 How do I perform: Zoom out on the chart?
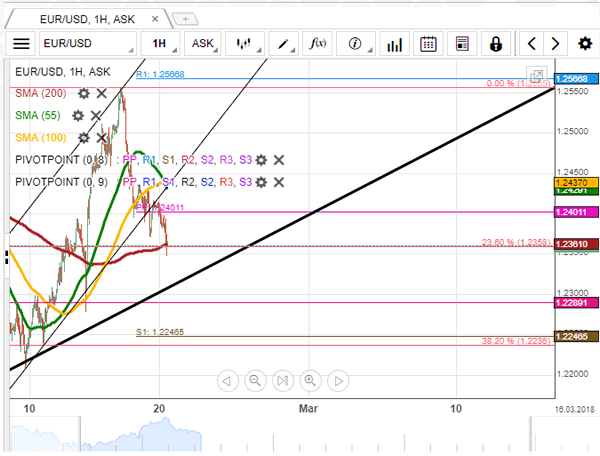tap(254, 381)
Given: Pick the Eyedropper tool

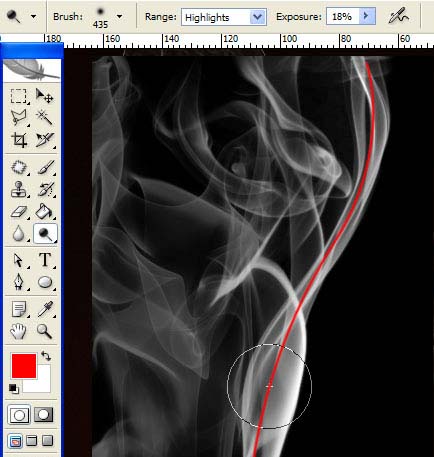Looking at the screenshot, I should click(45, 309).
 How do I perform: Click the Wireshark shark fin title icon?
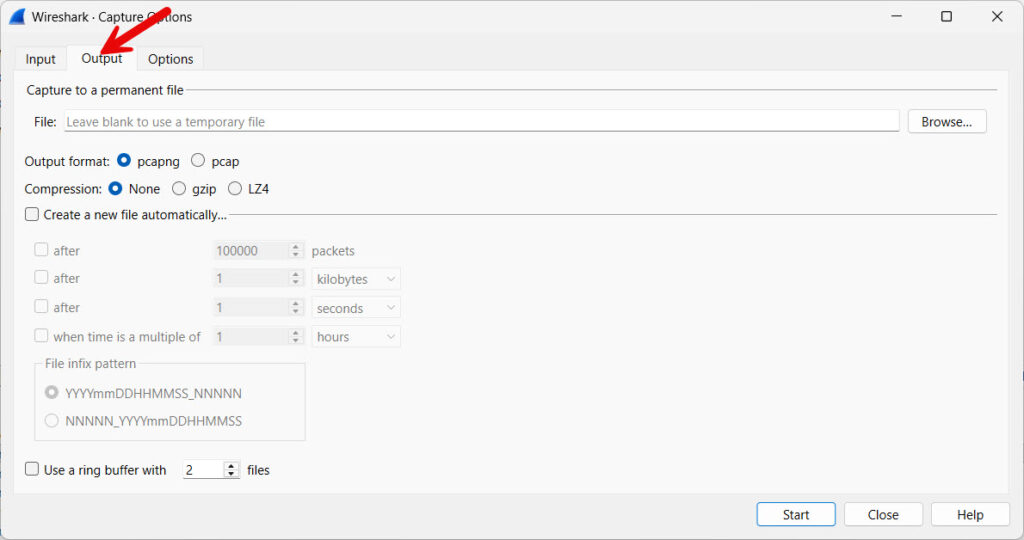16,17
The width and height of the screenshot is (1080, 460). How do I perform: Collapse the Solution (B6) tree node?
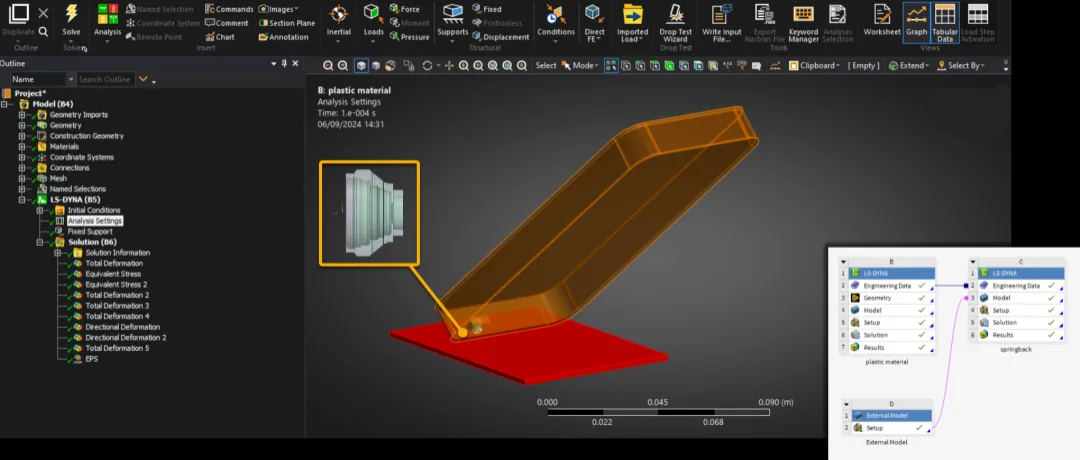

++++++++

Reproduce the full listing above verbatim, with no pictures included.

**SOLUTION BELOW:**
 How do I perform: Zoom out on the chart?
tap(254, 381)
Given: Pick the Eyedropper tool

Looking at the screenshot, I should click(45, 309).
 How do I perform: Click the Wireshark shark fin title icon?
16,17
The width and height of the screenshot is (1080, 460). How do I perform: Collapse the Solution (B6) tree node?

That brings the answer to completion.